There are many problems with applying ethical duties to future generations.
Firstly, as Hans Jonas argues Kantian ethics cannot impose on us a duty to continue the human race since the future human race do yet exist, duties to them must, therefore, be contingent on their existence. Yet this does not tally with our intuition, as is rightly examined in the other answer, to most realists, we are driven by our DNA to at least procure a future generation. Any ethic not including this fact relies instead on an act of faith (such as religion), and whilst a perfectly valid position, is not something that can be examined rationally, so I will limit the rest of the answer to broadly materialist approaches.
To escape this problem the simplest solution is to oblige us a duty to continue the human race, thus resulting from that duty, we can presume they will exist and so their existence is no longer contingent, some authors such a Annette Baier consider this to be an acceptable solution given that the will to procure a future to mankind is not under threat, but Jonas still considers it too weak to represent our moral imperative because it would exclude from responsibility those that have chosen not to have children. This is one of the central problems with Kant with regards to future generations. The choice to have children or not cannot be universalized (it is perfectly acceptable for some people to not have children, but it would not be acceptable for such a principle to become universal without removing Baier's duty and so eliminating any moral responsibility to the future generations).
Consequensialist ethics is clearer in that if we presume that at least some people are yet to exist then our actions now will have a consequence on their well-being. The problem here, however, as Parfit points out, is that so many factors have to come together to lead to a particular person being born that we cannot say that such a person's existence would have been worse/better as a consequence of our actions, they may well have simply never existed. The further into the future one looks the greater the effect of this uncertainty. This can be rescued, however, at least in intent, by presuming that if we are to maximise happiness, the existence of an infinitely continuing generation of relatively happy people will always outweigh the happiness any finite current generation. Whilst this could lead to the conclusion that we should make our lives a misery even for the slightest happiness of all future generations, this is only a problem if such a choice was ever likely to naturally arise.
This is where the principle of Natural Law becomes more attractive. We can examine such utilitarian decisions in relative safety because it is extremely unlikely that conditions would exist whereby preserving the well-being of future generation would ever come at the expense of our own well-being as this would be contrary to evolution. This, to me seems like the most appealing solution to the problem.

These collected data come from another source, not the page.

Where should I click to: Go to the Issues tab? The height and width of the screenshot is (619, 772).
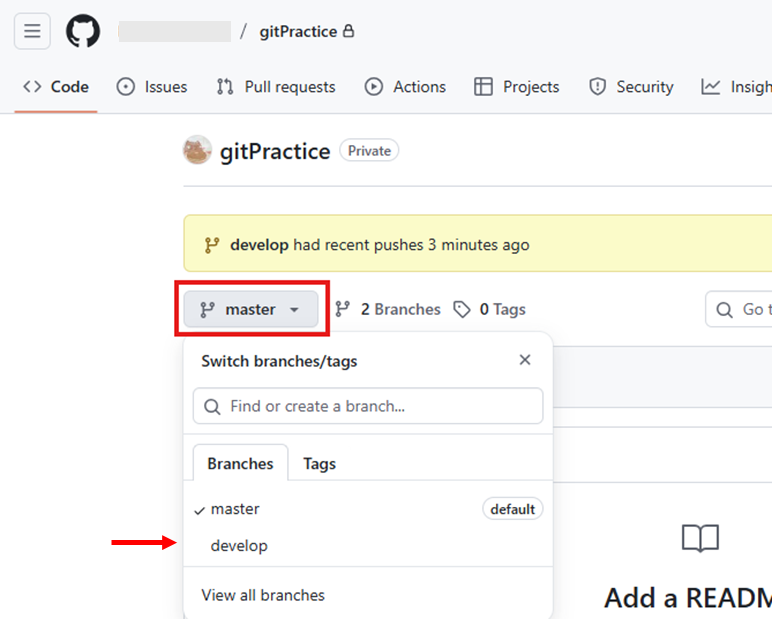(x=152, y=87)
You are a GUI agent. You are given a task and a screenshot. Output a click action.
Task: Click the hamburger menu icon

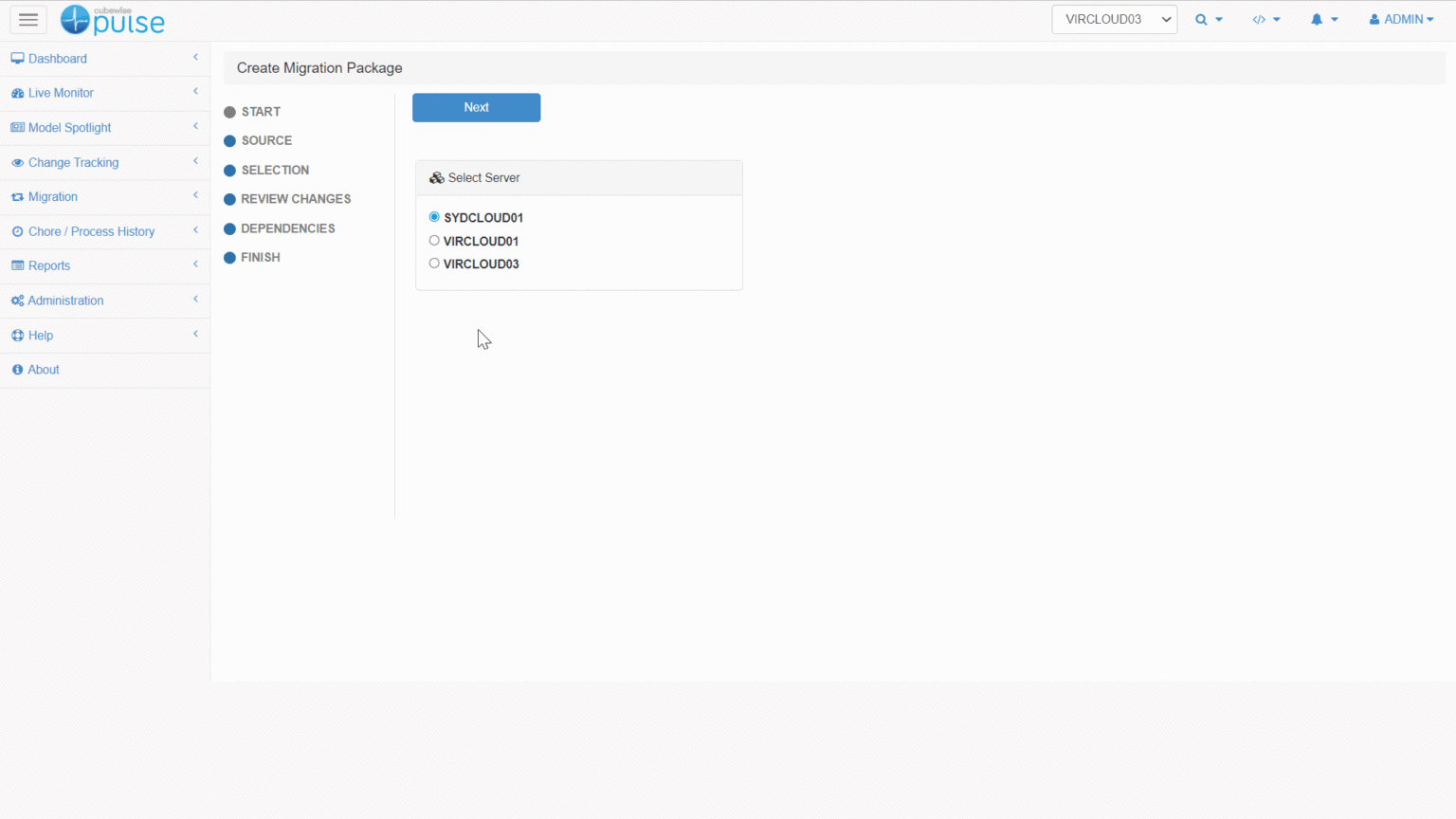click(x=28, y=20)
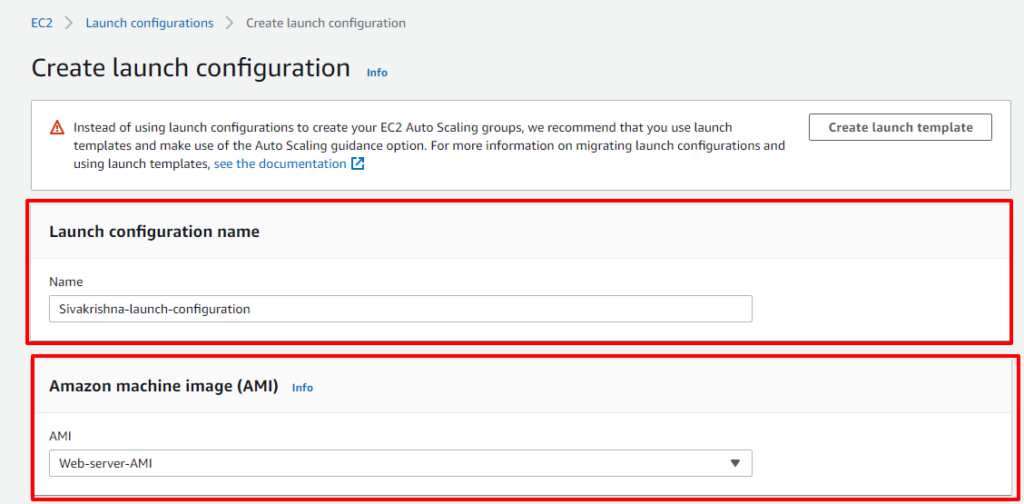Focus the Name field with Sivakrishna-launch-configuration
The height and width of the screenshot is (504, 1024).
(400, 309)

In summary, we can say that we do have a moral obligation to the future generation by any form of consequensialist ethics on the grounds that such a population will almost certainly exist. Our responsibility diminishes the further into the future we look as our ability to accurately judge the consequences of our action diminishes also. We need not concern ourselves with the false dilemmas of the infinite size of the potential future generations because the world in which such decisions take place is one in which our well-being is already tied to the well-being of a future generation and so there are unlikely to be any real conflicts.